Data supplied ->
• • • • •
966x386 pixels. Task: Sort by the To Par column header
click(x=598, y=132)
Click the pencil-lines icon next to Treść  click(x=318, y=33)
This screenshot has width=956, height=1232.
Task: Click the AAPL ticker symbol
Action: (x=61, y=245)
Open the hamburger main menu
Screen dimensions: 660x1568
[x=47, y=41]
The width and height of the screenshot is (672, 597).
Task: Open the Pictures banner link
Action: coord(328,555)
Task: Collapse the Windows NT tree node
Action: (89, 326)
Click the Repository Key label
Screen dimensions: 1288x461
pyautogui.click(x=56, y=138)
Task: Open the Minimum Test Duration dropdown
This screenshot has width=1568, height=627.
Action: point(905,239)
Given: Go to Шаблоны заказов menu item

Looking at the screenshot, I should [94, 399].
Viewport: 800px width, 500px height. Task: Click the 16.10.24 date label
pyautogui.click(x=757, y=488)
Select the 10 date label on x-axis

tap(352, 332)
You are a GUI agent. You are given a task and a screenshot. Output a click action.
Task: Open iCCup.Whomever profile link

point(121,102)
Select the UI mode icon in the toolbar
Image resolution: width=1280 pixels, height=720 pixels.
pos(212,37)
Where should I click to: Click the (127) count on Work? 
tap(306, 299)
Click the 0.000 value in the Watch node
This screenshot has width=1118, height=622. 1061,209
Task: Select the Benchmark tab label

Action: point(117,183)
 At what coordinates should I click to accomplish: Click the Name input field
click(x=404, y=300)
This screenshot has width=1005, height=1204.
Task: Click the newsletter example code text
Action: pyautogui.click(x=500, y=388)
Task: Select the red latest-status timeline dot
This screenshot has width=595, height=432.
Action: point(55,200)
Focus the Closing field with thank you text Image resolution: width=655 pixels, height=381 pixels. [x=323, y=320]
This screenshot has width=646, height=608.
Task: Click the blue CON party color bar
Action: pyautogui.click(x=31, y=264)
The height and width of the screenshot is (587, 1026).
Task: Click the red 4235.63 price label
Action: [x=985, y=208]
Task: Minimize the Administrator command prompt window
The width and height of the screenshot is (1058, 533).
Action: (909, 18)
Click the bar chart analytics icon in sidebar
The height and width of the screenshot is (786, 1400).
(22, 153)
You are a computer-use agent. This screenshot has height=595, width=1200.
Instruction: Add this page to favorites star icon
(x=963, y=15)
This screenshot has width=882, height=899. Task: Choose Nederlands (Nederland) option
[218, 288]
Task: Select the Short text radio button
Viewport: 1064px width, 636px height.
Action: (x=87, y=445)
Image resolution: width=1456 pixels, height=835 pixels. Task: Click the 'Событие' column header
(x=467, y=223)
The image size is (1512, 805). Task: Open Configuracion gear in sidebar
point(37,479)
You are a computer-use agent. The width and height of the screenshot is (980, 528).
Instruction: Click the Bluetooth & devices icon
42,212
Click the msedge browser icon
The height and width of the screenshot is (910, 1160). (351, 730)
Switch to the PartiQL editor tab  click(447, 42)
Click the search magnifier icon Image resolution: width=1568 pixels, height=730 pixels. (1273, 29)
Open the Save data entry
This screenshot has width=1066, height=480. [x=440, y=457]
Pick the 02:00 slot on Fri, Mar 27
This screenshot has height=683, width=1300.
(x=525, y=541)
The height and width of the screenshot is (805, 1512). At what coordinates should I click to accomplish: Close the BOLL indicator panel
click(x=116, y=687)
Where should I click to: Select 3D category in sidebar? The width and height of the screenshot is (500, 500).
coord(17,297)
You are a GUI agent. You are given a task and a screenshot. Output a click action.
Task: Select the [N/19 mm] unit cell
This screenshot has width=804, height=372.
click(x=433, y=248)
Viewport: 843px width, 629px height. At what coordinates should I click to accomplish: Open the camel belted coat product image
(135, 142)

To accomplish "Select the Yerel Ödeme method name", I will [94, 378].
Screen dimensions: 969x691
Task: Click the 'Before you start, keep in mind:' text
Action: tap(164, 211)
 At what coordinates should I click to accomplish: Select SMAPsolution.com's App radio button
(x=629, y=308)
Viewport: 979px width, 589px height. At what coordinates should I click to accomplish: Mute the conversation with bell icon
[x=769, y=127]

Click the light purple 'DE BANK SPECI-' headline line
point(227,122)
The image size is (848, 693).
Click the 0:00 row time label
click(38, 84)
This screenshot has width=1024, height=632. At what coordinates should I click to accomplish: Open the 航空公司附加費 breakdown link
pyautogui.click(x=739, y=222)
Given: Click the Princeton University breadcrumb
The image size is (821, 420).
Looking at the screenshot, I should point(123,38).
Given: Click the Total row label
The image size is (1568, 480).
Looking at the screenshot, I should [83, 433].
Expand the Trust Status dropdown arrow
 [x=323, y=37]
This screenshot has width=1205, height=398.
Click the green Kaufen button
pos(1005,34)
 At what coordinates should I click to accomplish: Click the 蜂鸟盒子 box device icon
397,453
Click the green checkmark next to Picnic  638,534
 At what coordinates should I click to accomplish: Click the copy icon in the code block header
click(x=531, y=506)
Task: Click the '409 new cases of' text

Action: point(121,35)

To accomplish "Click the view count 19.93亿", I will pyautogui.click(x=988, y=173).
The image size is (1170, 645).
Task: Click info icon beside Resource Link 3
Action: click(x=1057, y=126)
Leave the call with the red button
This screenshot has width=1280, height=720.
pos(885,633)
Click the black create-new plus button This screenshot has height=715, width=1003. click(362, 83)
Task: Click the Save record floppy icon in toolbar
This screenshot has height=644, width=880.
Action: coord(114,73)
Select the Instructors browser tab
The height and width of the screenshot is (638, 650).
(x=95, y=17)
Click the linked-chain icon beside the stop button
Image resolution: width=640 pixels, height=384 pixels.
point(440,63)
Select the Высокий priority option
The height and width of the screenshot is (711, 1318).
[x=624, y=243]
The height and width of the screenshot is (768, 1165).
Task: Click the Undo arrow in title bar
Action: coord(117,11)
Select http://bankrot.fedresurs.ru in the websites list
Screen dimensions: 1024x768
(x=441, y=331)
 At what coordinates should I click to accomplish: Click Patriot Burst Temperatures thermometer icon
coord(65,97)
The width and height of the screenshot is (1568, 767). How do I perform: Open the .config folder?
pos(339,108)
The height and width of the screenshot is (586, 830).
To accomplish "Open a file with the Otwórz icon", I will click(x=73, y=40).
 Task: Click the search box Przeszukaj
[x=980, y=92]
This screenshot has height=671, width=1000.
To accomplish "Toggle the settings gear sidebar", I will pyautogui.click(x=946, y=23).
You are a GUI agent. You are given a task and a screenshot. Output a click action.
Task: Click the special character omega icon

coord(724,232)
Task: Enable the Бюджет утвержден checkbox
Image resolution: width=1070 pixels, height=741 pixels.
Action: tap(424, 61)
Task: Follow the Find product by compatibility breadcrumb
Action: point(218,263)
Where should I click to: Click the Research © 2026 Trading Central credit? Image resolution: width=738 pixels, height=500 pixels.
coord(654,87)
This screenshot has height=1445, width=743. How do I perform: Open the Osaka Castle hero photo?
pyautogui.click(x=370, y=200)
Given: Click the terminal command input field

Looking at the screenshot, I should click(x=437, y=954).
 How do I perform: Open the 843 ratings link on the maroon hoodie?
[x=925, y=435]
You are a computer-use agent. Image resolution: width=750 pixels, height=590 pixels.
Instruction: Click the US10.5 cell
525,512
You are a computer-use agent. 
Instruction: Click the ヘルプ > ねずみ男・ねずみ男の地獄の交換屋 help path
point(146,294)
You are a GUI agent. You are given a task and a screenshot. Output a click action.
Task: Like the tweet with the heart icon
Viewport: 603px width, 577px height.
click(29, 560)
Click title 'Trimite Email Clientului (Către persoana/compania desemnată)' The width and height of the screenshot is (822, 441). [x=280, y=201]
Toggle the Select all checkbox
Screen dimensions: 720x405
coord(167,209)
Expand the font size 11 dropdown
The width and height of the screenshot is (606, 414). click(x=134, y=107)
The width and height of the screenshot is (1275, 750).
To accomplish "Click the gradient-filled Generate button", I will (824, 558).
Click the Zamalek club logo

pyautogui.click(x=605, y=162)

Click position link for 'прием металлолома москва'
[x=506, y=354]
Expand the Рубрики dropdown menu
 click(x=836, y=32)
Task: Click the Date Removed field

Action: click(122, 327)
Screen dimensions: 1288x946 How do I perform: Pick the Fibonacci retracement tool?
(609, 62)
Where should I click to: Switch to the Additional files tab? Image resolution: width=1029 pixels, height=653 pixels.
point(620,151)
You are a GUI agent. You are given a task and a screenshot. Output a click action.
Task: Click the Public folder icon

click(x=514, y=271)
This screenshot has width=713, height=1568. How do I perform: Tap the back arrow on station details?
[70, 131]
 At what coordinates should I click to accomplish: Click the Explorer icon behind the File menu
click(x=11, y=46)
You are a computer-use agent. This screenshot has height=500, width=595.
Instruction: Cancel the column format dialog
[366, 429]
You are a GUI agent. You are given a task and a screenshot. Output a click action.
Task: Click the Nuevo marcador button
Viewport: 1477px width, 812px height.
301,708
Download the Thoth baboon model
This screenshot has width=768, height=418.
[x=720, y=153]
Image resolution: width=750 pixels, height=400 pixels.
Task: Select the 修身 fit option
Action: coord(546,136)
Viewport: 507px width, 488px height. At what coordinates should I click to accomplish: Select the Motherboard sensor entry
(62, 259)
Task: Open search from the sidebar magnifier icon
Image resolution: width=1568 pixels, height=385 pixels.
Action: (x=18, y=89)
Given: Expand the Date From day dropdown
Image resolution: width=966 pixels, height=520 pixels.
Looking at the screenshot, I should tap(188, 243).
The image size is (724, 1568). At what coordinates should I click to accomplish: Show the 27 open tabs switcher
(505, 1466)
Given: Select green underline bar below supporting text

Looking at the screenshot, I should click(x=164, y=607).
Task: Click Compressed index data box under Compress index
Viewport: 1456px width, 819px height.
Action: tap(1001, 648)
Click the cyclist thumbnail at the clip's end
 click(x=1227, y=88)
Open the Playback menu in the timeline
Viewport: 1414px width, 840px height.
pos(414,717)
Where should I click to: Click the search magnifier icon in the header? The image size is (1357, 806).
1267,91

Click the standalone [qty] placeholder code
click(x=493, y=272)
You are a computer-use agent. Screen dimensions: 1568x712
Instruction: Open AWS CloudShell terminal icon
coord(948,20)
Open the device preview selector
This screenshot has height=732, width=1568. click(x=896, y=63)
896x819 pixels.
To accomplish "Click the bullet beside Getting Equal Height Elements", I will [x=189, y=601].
• • • • •
Activity ->
Reproduce, character for character, only the lines of the preceding data that start at the line with "Click the pencil-lines" and end at the line with "Task: Open the Minimum Test Duration dropdown", both included.

Solution for this exercise ->
Click the pencil-lines icon next to Treść  click(x=318, y=33)
This screenshot has width=956, height=1232.
Task: Click the AAPL ticker symbol
Action: (x=61, y=245)
Open the hamburger main menu
Screen dimensions: 660x1568
[x=47, y=41]
The width and height of the screenshot is (672, 597).
Task: Open the Pictures banner link
Action: coord(328,555)
Task: Collapse the Windows NT tree node
Action: (89, 326)
Click the Repository Key label
Screen dimensions: 1288x461
pyautogui.click(x=56, y=138)
Task: Open the Minimum Test Duration dropdown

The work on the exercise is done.